Solving $\sin(\arccos(x/2))$

Question

I am having trouble solving $\sin(\arccos(x/2))$. I can see how to do this equation when the question is just $\arccos(x)$ but having the $x/2$ is throwing me off a bit. I still know one side of the triangle is $\sqrt{1-x^2}$ but can't figure out how to go from there.

Answer 1

Hint:

Put $p=x/2$ and do what you normally do to reduce $\sin(\arccos(p))$. Then put $p=x/2$ back in.

Answer 2

let $\arccos(x/2) = t.$ then $0 \le t \le \pi$ and $\cos t = x/2.$ therefore $\sin t = \sqrt{1 - \cos^2 t} = \sqrt{1 - x^2/4}$

Answer 3

Let $\arccos\left(\dfrac{x}{2}\right) = \theta$. Then $\cos\theta = \dfrac{x}{2}$, where $0 \leq \theta \leq \pi$. Since $\sin^2\theta + \cos^2\theta = 1$, we obtain \begin{align*} \sin^2\theta & = 1 - \cos^2\theta\\ & = 1 - \left(\frac{x}{2}\right)^2\\ & = 1 - \frac{x^2}{4}\\ & = \frac{4 - x^2}{4} \end{align*} Taking square roots yields $$|\sin\theta| = \frac{\sqrt{4 - x^2}}{2}$$ Since $\sin\theta \geq 0$ if $0 \leq \theta \leq \pi$, $$\sin\theta = \frac{\sqrt{4 - x^2}}{2}$$

Note: You expressed an interest in determining the answer by drawing a triangle.

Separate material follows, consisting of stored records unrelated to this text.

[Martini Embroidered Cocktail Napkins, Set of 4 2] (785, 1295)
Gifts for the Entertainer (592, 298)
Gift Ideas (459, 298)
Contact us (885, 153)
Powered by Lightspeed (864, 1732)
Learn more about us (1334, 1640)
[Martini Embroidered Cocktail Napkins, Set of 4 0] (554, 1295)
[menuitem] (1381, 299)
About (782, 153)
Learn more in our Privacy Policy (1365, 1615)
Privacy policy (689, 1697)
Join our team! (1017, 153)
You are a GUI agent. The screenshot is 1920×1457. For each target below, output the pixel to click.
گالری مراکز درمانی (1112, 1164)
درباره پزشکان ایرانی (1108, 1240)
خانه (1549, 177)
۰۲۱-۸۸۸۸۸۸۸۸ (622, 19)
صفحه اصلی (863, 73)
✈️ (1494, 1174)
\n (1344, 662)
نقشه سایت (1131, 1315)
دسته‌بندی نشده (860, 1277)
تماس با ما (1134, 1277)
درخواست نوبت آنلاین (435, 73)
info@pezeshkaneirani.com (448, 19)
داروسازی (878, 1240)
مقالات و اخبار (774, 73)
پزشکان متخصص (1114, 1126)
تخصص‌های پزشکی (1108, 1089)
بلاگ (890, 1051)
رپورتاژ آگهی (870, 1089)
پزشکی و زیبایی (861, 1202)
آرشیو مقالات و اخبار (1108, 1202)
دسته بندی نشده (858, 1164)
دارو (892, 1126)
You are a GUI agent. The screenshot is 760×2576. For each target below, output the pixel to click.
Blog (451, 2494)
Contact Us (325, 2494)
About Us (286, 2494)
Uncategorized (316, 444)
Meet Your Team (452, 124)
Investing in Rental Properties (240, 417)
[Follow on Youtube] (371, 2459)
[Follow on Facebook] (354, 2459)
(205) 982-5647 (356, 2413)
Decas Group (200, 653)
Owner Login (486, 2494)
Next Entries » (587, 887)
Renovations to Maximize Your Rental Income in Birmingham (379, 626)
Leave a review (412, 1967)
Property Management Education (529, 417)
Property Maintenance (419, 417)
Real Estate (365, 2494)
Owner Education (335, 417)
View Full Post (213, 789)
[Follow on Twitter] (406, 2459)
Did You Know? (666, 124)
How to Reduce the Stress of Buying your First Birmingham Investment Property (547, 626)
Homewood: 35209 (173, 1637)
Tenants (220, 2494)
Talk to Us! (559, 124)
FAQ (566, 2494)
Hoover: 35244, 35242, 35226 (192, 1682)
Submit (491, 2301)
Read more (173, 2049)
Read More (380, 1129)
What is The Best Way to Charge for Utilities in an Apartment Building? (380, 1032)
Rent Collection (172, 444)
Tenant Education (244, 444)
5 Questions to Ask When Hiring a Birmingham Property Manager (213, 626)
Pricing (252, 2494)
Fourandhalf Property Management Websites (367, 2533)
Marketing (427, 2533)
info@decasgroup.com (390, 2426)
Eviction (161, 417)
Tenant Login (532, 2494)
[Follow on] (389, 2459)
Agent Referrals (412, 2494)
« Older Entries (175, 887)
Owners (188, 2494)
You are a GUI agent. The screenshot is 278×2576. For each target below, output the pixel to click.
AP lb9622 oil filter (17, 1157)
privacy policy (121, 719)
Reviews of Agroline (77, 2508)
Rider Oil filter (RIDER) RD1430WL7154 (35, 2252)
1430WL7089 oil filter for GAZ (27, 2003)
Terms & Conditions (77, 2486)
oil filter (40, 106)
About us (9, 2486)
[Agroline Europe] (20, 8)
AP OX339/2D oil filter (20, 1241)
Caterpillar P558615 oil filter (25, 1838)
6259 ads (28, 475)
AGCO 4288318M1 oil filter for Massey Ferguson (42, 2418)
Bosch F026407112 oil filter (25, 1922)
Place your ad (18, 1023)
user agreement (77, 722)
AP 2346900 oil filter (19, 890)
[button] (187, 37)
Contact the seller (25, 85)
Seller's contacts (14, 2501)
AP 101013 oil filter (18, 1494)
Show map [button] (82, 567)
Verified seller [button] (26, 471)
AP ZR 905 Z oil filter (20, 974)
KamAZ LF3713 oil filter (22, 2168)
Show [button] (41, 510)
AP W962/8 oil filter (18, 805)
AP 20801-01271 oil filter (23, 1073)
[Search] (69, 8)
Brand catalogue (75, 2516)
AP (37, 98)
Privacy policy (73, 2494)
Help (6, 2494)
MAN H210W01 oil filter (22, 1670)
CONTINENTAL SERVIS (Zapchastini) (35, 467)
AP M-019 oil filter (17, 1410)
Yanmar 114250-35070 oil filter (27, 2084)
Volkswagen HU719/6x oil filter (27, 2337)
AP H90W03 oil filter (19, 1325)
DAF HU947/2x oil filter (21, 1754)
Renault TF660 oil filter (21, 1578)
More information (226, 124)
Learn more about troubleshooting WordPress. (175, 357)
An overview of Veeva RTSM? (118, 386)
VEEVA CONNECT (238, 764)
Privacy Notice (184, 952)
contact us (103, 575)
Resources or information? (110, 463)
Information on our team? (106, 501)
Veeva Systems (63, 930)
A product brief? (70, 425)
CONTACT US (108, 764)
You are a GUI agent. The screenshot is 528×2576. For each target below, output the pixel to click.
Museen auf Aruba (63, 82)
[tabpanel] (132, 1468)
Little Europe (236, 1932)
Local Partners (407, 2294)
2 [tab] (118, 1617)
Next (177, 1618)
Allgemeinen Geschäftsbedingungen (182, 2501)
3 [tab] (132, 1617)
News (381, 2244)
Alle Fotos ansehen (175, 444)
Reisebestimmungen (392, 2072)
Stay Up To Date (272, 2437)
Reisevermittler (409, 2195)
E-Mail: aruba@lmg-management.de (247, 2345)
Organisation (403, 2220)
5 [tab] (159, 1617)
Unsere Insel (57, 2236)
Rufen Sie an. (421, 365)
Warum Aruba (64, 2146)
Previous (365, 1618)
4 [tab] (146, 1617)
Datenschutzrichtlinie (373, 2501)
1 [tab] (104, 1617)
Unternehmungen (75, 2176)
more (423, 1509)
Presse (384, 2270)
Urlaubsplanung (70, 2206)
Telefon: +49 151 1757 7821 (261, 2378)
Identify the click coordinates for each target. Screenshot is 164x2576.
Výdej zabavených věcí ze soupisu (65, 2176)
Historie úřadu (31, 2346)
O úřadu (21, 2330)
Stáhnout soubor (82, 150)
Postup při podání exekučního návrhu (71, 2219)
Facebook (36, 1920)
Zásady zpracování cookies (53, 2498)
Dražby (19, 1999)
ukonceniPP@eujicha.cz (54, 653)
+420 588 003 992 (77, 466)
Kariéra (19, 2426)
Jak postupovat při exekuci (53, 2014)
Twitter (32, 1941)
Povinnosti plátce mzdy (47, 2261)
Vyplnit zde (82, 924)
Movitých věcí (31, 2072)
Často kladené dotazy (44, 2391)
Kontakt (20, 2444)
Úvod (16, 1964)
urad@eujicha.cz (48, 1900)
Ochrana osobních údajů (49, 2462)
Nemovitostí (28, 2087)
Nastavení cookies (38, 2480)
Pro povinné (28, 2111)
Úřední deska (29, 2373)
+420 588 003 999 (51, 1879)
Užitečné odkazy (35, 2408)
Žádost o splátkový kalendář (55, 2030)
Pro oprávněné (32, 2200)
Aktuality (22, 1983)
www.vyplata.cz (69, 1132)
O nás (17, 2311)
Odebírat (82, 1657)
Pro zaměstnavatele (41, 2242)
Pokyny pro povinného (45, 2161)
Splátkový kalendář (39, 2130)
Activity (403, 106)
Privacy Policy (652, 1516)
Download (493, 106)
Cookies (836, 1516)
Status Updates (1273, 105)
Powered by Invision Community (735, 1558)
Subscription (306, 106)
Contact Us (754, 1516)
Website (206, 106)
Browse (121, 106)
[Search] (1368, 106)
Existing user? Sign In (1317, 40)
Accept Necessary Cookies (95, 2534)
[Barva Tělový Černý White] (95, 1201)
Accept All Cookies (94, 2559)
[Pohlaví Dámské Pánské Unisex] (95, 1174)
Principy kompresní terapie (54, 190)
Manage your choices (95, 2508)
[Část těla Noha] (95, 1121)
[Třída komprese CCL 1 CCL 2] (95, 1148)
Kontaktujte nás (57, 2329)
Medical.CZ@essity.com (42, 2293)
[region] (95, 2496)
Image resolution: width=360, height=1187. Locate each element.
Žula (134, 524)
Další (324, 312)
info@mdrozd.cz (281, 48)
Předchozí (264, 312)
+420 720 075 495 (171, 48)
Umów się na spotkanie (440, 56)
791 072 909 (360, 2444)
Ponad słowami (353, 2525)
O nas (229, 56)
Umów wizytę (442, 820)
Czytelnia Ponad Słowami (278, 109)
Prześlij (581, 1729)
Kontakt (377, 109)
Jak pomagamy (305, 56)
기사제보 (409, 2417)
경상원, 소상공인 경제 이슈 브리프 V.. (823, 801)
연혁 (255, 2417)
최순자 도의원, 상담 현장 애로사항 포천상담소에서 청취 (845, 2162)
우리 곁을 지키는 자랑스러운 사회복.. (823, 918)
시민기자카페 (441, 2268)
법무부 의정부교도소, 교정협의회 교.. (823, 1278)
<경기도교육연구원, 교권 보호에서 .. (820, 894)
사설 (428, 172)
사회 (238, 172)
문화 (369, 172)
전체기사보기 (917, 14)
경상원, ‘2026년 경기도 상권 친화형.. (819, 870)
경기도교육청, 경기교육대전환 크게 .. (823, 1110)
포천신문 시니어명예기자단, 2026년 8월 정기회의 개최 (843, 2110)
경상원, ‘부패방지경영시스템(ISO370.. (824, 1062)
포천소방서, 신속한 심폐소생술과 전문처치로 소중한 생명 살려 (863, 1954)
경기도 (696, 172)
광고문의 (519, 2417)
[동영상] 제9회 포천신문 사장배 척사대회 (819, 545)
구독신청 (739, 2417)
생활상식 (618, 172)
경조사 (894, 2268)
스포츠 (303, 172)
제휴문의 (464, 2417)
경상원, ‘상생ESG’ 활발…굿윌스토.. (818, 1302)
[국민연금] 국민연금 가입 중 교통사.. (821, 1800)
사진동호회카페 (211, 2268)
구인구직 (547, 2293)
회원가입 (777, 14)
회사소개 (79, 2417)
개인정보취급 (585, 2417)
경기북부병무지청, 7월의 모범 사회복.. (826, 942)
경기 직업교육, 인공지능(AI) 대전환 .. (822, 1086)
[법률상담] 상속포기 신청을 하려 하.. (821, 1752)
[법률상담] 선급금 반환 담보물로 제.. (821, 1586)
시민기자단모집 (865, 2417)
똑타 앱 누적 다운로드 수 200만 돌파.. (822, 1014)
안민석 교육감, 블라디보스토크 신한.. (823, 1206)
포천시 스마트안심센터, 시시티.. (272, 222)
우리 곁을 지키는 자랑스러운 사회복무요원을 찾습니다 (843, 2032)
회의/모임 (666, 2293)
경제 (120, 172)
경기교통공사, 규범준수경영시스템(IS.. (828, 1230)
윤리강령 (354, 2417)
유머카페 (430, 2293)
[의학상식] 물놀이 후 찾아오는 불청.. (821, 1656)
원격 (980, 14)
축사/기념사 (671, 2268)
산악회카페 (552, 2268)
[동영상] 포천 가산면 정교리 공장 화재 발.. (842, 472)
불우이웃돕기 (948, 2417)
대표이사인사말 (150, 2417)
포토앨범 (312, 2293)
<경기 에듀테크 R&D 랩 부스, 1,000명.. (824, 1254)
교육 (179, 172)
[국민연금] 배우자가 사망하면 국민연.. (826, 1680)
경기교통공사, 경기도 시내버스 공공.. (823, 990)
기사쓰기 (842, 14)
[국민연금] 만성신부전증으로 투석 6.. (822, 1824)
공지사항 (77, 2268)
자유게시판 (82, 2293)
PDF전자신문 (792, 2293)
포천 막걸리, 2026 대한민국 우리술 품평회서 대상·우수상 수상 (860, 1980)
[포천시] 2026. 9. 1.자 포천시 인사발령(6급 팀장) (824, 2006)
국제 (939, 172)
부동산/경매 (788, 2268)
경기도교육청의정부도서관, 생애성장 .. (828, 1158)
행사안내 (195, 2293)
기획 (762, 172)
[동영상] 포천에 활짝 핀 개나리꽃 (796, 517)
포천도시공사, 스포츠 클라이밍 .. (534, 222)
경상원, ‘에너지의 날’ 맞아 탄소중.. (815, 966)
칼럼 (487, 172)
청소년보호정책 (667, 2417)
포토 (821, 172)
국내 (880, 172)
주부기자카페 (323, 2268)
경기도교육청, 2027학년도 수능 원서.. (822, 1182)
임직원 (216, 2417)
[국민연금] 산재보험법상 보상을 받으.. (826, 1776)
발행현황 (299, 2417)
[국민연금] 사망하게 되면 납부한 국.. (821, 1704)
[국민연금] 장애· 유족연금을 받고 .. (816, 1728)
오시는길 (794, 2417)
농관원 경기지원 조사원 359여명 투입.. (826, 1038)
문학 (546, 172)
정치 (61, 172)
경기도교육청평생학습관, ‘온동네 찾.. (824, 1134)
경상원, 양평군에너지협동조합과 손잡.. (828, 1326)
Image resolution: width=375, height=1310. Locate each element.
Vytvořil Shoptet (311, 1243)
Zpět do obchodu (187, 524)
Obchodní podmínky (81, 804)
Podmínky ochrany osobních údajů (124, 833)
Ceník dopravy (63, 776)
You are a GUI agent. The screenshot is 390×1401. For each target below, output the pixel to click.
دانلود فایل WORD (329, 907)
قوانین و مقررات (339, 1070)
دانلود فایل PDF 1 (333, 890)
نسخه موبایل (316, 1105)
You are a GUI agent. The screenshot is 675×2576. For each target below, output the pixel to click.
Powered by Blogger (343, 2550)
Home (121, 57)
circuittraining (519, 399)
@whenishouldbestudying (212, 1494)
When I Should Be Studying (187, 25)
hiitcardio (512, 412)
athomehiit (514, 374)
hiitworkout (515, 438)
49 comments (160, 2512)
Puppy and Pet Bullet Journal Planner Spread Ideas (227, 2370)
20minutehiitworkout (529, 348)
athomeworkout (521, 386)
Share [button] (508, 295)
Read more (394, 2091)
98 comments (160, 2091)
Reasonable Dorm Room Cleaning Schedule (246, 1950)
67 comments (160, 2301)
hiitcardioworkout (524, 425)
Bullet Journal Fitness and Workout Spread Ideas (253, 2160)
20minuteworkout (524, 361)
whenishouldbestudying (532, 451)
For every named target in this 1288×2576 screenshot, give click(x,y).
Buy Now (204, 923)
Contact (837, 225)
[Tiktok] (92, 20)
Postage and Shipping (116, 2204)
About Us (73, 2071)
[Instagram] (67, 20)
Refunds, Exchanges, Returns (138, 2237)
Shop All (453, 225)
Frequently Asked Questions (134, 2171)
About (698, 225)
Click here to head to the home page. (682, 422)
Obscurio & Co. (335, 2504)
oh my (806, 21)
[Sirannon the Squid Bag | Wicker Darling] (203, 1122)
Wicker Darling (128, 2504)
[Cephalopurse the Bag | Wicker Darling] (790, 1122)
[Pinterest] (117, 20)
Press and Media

If we let $\arccos\left(\dfrac{x}{2}\right) = \theta$, we can draw a right triangle with acute angle $\theta$ with adjacent leg of length $|x|$ and hypotenuse of length $2$. By the Pythagorean Theorem, the opposite leg then has length $\sqrt{4 - x^2}$, as shown in the diagram below. We can then use the right triangle to determine that $$\sin\theta = \frac{\sqrt{4 - x^2}}{2}$$

Caveats: I have drawn a right triangle in the first quadrant. However, the triangle collapses to a line segment if $\theta = 0, \dfrac{\pi}{2}, \text{or}~\pi$. Also, if $\dfrac{\pi}{2} < \theta < \pi$, the right triangle would be drawn in the second quadrant, which is why I denoted the length of the adjacent leg by $|x|$ rather than $x$. The algebraic argument given above does not require such caveats.

Answer 4

Let $\theta = \arccos(\frac x2)$. Then $0 \le \theta \le \pi$ and $\theta$ corresponds to the point $(x,y) = (x,\sqrt{4-x^2})$ with amplitude $r = 2$. Note that the y-coordinate is non negative since $\theta$ is in quadrants I and II.

It follows that $\sin(\arccos(\frac x2)) = \sin \theta = \dfrac yr = \dfrac{\sqrt{4-x^2}}{2}.$